His one acting affectation also comes from being a film buff: “The film stars I enjoyed the most all had inimitable voices — Bogart, Brando, Cagney and Walken — so I thought if I had a voice that people would correlate with me as an actor, that would be my signature,” he said. “I did make a choice to try and work with my voice, enhancing what I would call the California draaawl.”
In “Massive Talent,” Cage asks his new BFF, Javy (Pedro Pascal), what his three favorite films are. Ask real-life Cage the same and, well, that’s when his passion is most clearly evident. “The list goes on and on,” he said, rattling off a mix of classics that included the likes of “400 Blows,” “East of Eden,” “Enter the Dragon” and, of course, his uncle Francis Ford Coppola’s “Apocalypse Now.”
“When I was in quarantine all I was doing was watching movies and I made some lists,” he said, pulling a few of them out of his suit pocket. He went through the films of Akira Kurosowa, falling for “Drunken Angel” and “The Bad Sleep Well,” and then discovered Ingmar Bergman’s “Hour of the Wolf ” and “Summer with Monica.”

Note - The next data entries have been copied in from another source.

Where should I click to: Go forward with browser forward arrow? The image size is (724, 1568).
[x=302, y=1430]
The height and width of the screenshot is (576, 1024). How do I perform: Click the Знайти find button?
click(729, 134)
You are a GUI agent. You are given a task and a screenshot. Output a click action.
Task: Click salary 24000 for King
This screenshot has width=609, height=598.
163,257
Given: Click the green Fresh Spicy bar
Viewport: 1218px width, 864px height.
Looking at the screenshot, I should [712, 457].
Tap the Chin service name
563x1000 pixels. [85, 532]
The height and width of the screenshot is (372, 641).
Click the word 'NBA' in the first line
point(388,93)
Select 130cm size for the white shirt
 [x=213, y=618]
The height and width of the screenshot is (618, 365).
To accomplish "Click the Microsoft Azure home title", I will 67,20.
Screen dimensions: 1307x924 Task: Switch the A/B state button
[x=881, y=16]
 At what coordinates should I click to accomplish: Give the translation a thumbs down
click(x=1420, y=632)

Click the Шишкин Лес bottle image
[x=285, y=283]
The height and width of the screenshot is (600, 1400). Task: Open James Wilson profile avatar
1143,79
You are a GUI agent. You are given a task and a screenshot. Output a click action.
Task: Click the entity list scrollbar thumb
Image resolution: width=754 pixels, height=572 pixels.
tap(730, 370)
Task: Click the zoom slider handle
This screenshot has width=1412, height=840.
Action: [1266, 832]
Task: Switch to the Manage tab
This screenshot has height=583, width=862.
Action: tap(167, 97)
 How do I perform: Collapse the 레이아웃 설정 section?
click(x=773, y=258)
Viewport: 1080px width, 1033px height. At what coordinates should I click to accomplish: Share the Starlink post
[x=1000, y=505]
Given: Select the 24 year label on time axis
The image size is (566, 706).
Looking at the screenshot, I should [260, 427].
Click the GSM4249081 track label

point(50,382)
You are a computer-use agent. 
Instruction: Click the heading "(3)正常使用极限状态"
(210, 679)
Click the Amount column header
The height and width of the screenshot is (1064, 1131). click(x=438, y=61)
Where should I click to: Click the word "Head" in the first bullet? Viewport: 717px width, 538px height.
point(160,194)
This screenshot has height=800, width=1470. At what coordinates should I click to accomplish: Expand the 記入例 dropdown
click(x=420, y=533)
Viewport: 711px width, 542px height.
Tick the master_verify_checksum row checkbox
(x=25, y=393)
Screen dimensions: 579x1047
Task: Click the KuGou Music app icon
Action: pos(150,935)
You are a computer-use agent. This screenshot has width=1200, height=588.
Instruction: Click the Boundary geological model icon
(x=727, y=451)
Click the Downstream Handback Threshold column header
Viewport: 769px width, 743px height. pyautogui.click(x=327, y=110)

But Cage is no highbrow snob. There’s a running bit in “Massive Talent” about the cinematic achievement of “Paddington 2,”
the sequel to the liveaction and animated film adaptation of a children’s story about a raincoatwearing bear.
Cage, who naturally watched the film in preparation, said that’s no joke, his famous draaawl growing excited one last time: “It’s really a terrific movie.”